References - Still bad in PHP 7

2016-02-18 23:12:47

I'm known for telling "Don't use references" (also as video) as those cause different problems (i.e. with foreach) and hurt performance. The reason for the performance loss is that references disable copy-on-write while most places in PHP assume copy-on-write. Meanwhile we have PHP 7. In PHP 7 the internal variable handling changed a lot among other things the reference counting moved from the zval, the container representing a variable, to the actual element. So I decided to run a little test to verify my performance assumption was still valid.

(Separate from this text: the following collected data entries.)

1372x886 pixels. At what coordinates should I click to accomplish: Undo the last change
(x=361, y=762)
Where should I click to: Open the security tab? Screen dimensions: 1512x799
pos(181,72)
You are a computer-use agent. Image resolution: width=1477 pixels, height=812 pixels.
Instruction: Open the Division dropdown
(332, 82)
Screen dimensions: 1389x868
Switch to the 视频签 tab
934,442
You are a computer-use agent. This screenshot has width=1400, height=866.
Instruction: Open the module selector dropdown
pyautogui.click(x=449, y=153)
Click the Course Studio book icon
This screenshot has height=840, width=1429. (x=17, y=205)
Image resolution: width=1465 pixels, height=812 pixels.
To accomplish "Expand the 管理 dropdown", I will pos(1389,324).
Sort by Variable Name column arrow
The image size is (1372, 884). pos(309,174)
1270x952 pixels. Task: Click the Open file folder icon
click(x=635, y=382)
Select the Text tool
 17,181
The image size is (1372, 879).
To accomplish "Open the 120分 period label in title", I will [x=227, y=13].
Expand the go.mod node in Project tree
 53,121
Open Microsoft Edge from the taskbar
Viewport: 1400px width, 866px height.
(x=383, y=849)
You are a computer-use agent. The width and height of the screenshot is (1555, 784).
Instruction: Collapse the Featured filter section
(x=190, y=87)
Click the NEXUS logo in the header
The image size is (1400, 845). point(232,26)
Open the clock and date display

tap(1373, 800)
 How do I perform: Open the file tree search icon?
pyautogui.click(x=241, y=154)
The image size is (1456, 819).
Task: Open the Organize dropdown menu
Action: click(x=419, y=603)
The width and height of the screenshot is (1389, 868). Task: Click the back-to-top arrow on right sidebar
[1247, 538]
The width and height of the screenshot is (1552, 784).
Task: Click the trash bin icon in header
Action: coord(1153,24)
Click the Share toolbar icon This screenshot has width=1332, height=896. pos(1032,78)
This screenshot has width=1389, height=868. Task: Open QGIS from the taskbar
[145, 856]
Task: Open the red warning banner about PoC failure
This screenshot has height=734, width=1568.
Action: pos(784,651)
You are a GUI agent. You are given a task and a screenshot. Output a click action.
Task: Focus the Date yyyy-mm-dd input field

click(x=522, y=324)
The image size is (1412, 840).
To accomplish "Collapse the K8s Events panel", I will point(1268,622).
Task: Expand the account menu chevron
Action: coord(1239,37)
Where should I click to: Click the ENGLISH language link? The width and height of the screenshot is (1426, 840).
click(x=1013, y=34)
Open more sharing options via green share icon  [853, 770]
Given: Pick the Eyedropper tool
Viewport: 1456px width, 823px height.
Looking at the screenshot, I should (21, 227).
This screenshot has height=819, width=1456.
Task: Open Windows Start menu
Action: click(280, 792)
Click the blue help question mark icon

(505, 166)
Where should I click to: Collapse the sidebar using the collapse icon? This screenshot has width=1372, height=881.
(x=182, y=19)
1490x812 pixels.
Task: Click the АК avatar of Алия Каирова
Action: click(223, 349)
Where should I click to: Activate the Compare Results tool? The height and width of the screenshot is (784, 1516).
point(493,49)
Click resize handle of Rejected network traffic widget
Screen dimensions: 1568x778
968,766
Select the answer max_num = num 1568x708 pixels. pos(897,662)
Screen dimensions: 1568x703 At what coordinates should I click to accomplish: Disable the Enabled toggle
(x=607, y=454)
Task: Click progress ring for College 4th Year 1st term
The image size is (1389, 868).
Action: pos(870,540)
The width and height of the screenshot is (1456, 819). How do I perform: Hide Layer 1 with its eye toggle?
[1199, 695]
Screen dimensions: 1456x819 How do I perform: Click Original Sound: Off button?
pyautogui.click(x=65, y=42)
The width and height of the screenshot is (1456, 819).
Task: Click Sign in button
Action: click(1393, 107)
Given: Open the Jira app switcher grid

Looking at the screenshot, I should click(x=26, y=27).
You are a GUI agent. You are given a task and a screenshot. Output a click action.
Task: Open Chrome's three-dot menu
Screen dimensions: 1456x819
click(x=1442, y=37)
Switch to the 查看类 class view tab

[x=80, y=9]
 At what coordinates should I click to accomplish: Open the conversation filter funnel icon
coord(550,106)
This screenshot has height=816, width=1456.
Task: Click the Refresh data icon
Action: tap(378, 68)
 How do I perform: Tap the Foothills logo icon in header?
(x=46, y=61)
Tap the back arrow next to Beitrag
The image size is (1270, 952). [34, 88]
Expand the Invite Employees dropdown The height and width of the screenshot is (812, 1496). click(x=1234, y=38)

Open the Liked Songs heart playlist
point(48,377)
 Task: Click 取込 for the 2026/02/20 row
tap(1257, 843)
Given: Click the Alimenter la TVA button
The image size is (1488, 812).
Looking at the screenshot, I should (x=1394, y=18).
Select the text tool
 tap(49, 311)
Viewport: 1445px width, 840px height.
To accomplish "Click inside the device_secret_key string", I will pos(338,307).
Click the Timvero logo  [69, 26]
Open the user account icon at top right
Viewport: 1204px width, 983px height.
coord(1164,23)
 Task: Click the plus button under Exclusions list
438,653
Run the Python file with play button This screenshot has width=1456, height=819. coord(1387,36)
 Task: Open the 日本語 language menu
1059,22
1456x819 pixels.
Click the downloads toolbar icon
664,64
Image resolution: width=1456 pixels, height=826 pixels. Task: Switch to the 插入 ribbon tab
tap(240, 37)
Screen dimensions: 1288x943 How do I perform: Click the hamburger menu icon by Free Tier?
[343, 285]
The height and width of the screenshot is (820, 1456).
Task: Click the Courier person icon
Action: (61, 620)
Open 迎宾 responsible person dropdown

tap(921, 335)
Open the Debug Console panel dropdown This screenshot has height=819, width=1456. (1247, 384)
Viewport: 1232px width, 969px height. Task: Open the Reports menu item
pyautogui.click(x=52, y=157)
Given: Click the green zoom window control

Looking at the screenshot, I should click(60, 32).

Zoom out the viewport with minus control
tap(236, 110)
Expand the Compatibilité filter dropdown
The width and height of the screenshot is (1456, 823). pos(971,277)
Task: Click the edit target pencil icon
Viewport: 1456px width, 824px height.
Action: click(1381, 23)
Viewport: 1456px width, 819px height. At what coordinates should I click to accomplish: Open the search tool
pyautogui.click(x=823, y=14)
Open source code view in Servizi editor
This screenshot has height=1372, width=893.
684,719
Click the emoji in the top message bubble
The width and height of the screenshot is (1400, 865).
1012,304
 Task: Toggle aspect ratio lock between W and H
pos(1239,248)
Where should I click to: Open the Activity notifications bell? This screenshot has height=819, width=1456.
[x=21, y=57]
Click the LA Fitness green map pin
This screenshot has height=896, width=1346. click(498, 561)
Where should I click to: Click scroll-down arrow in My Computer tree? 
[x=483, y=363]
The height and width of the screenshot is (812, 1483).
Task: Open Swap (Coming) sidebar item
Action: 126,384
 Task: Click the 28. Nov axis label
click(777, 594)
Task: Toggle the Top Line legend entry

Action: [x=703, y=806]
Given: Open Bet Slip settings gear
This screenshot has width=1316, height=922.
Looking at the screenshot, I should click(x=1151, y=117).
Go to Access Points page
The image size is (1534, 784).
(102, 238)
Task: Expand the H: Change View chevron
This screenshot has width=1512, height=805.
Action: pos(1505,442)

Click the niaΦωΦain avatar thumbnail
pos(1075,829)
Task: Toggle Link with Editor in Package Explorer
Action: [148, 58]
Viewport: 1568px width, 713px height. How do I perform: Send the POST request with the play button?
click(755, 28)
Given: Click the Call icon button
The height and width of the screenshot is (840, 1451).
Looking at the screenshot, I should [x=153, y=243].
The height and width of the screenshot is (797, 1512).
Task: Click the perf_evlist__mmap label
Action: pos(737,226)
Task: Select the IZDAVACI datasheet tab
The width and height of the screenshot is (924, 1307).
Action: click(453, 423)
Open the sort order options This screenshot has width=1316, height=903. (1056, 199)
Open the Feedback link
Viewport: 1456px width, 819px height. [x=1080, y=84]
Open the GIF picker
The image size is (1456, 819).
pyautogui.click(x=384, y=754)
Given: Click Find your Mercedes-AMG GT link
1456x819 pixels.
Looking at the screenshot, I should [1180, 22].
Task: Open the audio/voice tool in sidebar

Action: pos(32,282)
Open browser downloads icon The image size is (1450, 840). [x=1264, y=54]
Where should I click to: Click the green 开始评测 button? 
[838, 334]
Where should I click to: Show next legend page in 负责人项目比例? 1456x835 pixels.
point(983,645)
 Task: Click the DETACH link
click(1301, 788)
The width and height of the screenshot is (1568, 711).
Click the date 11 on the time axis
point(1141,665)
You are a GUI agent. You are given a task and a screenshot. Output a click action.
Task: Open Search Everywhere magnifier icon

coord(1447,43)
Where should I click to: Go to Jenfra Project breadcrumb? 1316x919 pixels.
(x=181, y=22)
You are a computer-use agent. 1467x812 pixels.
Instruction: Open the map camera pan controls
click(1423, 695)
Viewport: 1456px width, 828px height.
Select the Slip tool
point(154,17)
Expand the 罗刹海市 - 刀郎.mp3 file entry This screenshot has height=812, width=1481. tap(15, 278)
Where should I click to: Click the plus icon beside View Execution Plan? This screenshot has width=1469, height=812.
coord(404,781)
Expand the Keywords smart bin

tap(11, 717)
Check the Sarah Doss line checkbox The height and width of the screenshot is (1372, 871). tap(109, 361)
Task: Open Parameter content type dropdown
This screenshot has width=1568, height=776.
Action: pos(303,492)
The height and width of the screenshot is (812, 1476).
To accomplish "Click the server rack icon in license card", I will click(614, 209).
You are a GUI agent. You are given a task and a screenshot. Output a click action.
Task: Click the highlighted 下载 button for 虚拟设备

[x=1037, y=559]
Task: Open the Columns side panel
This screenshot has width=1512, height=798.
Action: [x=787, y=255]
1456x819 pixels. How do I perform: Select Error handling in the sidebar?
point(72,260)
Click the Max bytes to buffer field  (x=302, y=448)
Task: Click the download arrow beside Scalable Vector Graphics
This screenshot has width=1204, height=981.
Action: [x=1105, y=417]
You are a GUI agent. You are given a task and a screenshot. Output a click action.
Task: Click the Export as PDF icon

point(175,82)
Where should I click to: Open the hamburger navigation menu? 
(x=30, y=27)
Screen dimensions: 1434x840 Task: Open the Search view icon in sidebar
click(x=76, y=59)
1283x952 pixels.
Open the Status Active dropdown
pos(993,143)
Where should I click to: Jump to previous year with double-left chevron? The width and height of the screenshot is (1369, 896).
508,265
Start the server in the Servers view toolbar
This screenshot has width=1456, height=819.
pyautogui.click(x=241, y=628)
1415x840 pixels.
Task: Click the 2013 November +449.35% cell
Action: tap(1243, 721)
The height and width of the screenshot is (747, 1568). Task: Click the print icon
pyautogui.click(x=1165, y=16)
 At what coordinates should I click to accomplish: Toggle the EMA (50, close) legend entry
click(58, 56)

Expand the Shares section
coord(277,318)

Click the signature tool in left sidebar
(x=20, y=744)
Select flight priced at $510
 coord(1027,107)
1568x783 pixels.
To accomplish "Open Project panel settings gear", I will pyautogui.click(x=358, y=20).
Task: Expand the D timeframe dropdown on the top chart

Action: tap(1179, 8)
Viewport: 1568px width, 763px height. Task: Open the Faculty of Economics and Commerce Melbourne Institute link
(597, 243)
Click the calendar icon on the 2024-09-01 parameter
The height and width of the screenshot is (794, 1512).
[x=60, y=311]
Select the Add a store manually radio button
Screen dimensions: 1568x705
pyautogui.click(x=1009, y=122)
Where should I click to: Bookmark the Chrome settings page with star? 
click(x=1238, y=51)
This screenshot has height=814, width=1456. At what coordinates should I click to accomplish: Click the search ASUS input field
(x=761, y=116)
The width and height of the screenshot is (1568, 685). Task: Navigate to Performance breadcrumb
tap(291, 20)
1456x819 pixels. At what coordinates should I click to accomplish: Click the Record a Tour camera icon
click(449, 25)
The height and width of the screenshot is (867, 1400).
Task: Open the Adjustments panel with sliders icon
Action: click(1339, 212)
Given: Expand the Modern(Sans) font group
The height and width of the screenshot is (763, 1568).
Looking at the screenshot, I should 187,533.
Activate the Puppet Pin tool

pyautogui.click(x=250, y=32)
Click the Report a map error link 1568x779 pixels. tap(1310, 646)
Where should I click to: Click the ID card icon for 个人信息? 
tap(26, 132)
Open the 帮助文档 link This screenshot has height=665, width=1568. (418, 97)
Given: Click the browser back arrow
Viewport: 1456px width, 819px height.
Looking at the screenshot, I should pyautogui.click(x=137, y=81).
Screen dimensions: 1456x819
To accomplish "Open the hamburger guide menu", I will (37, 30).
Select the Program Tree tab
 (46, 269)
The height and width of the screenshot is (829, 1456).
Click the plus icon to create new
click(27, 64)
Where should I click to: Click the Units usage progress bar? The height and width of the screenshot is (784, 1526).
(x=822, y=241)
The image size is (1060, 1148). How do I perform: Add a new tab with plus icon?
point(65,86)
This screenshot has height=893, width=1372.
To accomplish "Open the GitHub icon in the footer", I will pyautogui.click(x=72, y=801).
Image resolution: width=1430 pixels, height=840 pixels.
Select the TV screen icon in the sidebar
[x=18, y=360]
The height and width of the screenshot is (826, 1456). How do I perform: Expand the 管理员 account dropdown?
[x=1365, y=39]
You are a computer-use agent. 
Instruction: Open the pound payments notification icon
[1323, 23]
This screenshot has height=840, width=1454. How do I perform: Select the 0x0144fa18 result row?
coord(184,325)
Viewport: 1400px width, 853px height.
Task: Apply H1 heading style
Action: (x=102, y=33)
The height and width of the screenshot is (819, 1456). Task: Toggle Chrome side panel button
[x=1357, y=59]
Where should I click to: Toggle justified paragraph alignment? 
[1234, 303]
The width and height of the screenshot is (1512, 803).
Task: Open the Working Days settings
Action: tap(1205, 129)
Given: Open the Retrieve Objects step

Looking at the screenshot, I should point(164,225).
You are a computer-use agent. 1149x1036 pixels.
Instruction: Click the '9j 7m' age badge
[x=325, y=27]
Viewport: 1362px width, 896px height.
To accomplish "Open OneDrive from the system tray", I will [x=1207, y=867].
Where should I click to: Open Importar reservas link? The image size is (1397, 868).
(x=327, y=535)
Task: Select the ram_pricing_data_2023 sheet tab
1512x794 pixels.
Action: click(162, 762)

In my test code I'm calling a function which calls strlen (one of the cheapest functions in PHP - PHP strings carry their length, so it simply returns that property) from a loop. Once the function takes a parameter by reference, once per value. Here's the code:

<?php
function takeRef(&$string) {
    strlen($string);
}
function takeVal($string) {
    strlen($string);
}

function loopRef() {
    $start = microtime(true);
    for ($i = 0; $i < 50000000; ++$i) {
        $s = "hello world";
        takeRef($s);
    }
    return microtime(true) - $start;
}
function loopVal() {
    $start = microtime(true);
    for ($i = 0; $i < 50000000; ++$i) {
        $s = "hello world";
        takeVal($s);
    }
    return microtime(true) - $start;
}

$ref = $val = PHP_INT_MAX;
for ($i = 0; $i < 10; ++$i) {
    $ref = min($ref, loopRef());
    $val = min($val, loopVal());
}

echo "Ref: $ref\nVal: $val\n";
?>

If I run this in PHP 5, in order to have a baseline, I get this result:

Ref: 10.679290056229
Val: 9.5635061264038

So using a reference costs 10%.

Now let's try PHP 7:

Ref: 10.631688117981
Val: 9.0047070980072

Overall we saw a small performance improvement, like we expect with PHP 7 but still using a reference costs 10% throughput. So I still stand with my mantra: Don't use references in PHP!


If you wonder about the second loop in the bottom and the min() call: The code takes multiple samples and then takes the measurement with the least noise as my system isn't 100% idle and there might be unrelated events I don't want to measure so the fastest run is closest to raw system performance.